MEDIANUSANTARA.ID—Sudah menjadi rahasia umum. Penyalahgunaan obat Tramadol saat ini dianggap oleh sebagian anak muda dan remaja (pemakai) adalah salah satu penghilang stress. “Itu kata mereka (pemakai)”. Padahal, mengkonsumsi tramadol melewati batas dan ketentuan (dosis), akan mengancam fungsi sel dan saraf otak. Lagi-lagi menyebabkan halusinasi bagi pemakai yang cenderung menghalalkan segala cara untuk melakukan tindakan-tindakan yang menyimpang.
Kasus ini sudah lama diperkirakan dua tahun terakhir berjalan khususnya di Kecamatan Bolo, Kabupaten Bima-NTB. Beragam kasus kriminal muncul ditengah kehidupan masyarakat, salah satunya dipicu kebutuhan untuk mengkonsumsi tramadol.
Tramadol menjadi trending topic. Sehingga oknum pengedar pun memanfaatkan kondisi lapangan untuk memperluas jaringan pengedaran obat anti nyeri itu. Akibatnya, tak sedikit generasi (pelajar) terjebak ‘ketagihan’ mengkonsumsi tramadol.

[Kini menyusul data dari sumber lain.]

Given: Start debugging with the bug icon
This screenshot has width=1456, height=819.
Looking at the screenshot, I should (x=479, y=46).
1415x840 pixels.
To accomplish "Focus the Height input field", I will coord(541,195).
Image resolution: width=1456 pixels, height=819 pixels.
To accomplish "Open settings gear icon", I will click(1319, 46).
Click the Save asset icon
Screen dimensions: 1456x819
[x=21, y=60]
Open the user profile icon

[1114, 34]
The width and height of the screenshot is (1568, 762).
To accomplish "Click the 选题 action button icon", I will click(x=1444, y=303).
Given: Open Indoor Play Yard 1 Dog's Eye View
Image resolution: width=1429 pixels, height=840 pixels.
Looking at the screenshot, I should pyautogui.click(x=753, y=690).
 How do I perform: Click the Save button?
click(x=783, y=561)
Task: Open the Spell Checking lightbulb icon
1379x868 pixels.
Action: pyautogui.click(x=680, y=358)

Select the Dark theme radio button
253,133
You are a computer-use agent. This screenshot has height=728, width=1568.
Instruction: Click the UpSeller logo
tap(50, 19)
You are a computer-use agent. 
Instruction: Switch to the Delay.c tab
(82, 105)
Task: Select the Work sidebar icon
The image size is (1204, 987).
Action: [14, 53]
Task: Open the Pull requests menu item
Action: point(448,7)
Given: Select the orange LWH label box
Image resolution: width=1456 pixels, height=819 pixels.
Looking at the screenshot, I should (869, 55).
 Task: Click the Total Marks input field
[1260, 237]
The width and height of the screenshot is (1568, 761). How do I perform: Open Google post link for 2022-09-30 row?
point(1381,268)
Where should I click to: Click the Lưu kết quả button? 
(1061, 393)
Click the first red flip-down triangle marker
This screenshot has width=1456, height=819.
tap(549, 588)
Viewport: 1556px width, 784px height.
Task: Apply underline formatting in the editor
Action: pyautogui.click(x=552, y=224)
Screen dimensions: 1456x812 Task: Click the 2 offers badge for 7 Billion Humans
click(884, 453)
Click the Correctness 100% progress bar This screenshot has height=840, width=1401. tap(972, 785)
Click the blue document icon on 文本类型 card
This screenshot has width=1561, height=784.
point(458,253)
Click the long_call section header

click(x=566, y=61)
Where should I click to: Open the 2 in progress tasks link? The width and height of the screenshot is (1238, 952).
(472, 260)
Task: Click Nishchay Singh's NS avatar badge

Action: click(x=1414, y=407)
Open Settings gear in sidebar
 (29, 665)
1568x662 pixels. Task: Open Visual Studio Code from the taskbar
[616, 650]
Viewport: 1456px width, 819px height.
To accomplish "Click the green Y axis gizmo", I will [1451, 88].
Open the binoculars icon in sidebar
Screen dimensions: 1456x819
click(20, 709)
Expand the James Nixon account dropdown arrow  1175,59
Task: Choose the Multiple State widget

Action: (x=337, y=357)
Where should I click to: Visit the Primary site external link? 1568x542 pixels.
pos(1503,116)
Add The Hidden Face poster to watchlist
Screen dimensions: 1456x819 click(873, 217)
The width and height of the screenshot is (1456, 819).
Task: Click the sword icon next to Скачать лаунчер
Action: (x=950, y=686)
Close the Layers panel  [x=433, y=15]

Beberapa bukti nyata akibat tramadol. Seperti dialami 40 siswa di salah satu Sekolah Lanjutan Tingkat Pertama (SLTP) di Kecamatan Bolo, pada pertengahan tahun 2016. Mereka diduga mengkonsumsi obat tersebut. Oleh pihak sekolah, kepada 40 siswa itu pun dibina. Bahkan pihak kepolisian mengambil keterangan terhadap mereka, termasuk menghadirkan masing-masing orang tua murid.
Belakangan kemudian, empat pelajar SMA terjaring patroli polisi (Polsek) Bolo. Ironisnya, dua diantara mereka adalah perempuan, dan masih menyandang status pelajar. Dengan berpakaian seragam sekolah, mereka dibawa menggunakan mobil patroli.
Rentetan dari peristiwa tersebut, salah satu toko tempat penjualan handphone dan aksesorisnya di pasar Sila, pun dibobol. Belakangan diketahui, diantara pelaku lebih dari satu orang itu adalah pelajar SMP. Menurut hasil investigasi polisi saat itu, pembobolan toko tersebut dipicu dengan alas an pelaku tidak ada uang untuk tramadol.
Kemudian jauh sebelumnya, kediaman (rumah) oknum petugas kesehatan di Bolo, digerebek polisi menyusul ada laporan masyarakat bahwa dirumah dimaksud menyimpan banyak tramadol. Dugaan itu pun diperkuat setelah ada transaksi jual-beli dengan harga murah oleh oknum pelajar.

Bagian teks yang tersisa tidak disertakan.